▶ _Yapılacak iş_:
Gösterilen metni iki cümlede özetleyiniz.

━━━ Gösterilen metin ━━━

Genel

Vakit Tamam Seni Terkediyorum!

Tasavvufi eserlerin bazıları der ki; az zamanda nostalji yapmaya başlamak kıyamet alametlerindendir. Liseyi bitireli çok değil 11-12 sene oldu ama şimdiden ne çok şey değişmiş demekten kendimi alamıyorum. Ama sık sık kendimi, ” Bizim zamanımızda böyle miydi ya?” derken yakalıyorum. Ya da bir obje, bir yer, bir koku geçmişi getirip bugünün koridorlarında aheste aheste sergileyebiliyor da, “ne günlerdi o günler” dedirtiyor. Uzun zamandır TV izlemiyorum. Arada bir denk gelirsem de, reklamları ve birkaç mühim programı izliyor, bırakıyorum. Dizi izlemek kültürümse, sanırım Sıdıka’dan sonra bitti:) Evine ziyarete gittiğim bir arkadaşım, sevdiği diziye takılınca ben de blog turuna çıkmıştım. Bir ara bir tını kulağıma gelince, kumandayı alıp sesini açışıma arkadaşım da şaşırdı doğrusu. O tını öyle bir tını, o şarkı öyle bir şarkı idi ki; geçmiş gelip tel tel gözümden geçti desem yeridir. Ahmet Kaya yaşıyordu o vakitler. Benim de pek bir hayranı olduğum, her şarkısını ille de bildiğim ve söylediğim ustaydı. O bambaşka bir sanatçıydı benim için. Siyasi yaşamıyla ilgilenmediğim, şarkılarını ve yorumunu sevdiğim adam.
Dizinin adı, Aliye ve sanırım sezon finali olayı vardı. Kıraç, “Vakit tamam seni terkediyorum” derken, ben de birçok Ahmet Kaya hayranı gibi sesli sesli parçaya eşlik ediyordum. Geçen haftalarda Ali Atıf Bir, sanatçılardan hangileri markadır, araştırmasını yayınlamış ve orada iyi bir oranla Ahmet Kaya’yı görünce şaşkınlığını satır aralarına koymayı ihmal etmemişti. Aslında şaşırmamak gerekiyordu. O sadece şarkı söyleyicisi değildi. Her şarkısı bir anlam, bir yaşam olan adamdı. Siyasi fikri her ne olursa olsun, herkesin en az birkaç şarkısını bildiği, tanıdık bir adamdı. Öyle ki, ölümü bile bir şehir efsanesine,üstelik kısa bir sürede, dönüşmüştü. Ölmediğine inananların yanısıra, O’nu gördüğüne yemin edenleri bile gördüğümde buna nerdeyse ben de inanacaktım.

━━━ Sağlanan veriler ━━━

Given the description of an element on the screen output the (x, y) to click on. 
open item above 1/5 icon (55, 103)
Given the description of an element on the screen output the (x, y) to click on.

━━━

▶ _Görevin sonucu_:
Yazar, liseyi bitireli yalnızca 11-12 yıl olmasına rağmen sık sık geçmişi özlediğini ve bir arkadaşının evinde Aliye dizisinde Kıraç'ın "Vakit tamam seni terkediyorum" şarkısını söylediğini duyunca geçmişin gözünün önünden geçtiğini anlatır. Hayranı olduğu Ahmet Kaya'yı, siyasi fikri ne olursa olsun herkesin birkaç şarkısını bildiği ve her şarkısı bir anlam taşıyan bir sanatçı olarak tanımlar; ölümünün de kısa sürede bir şehir efsanesine dönüştüğünü belirtir.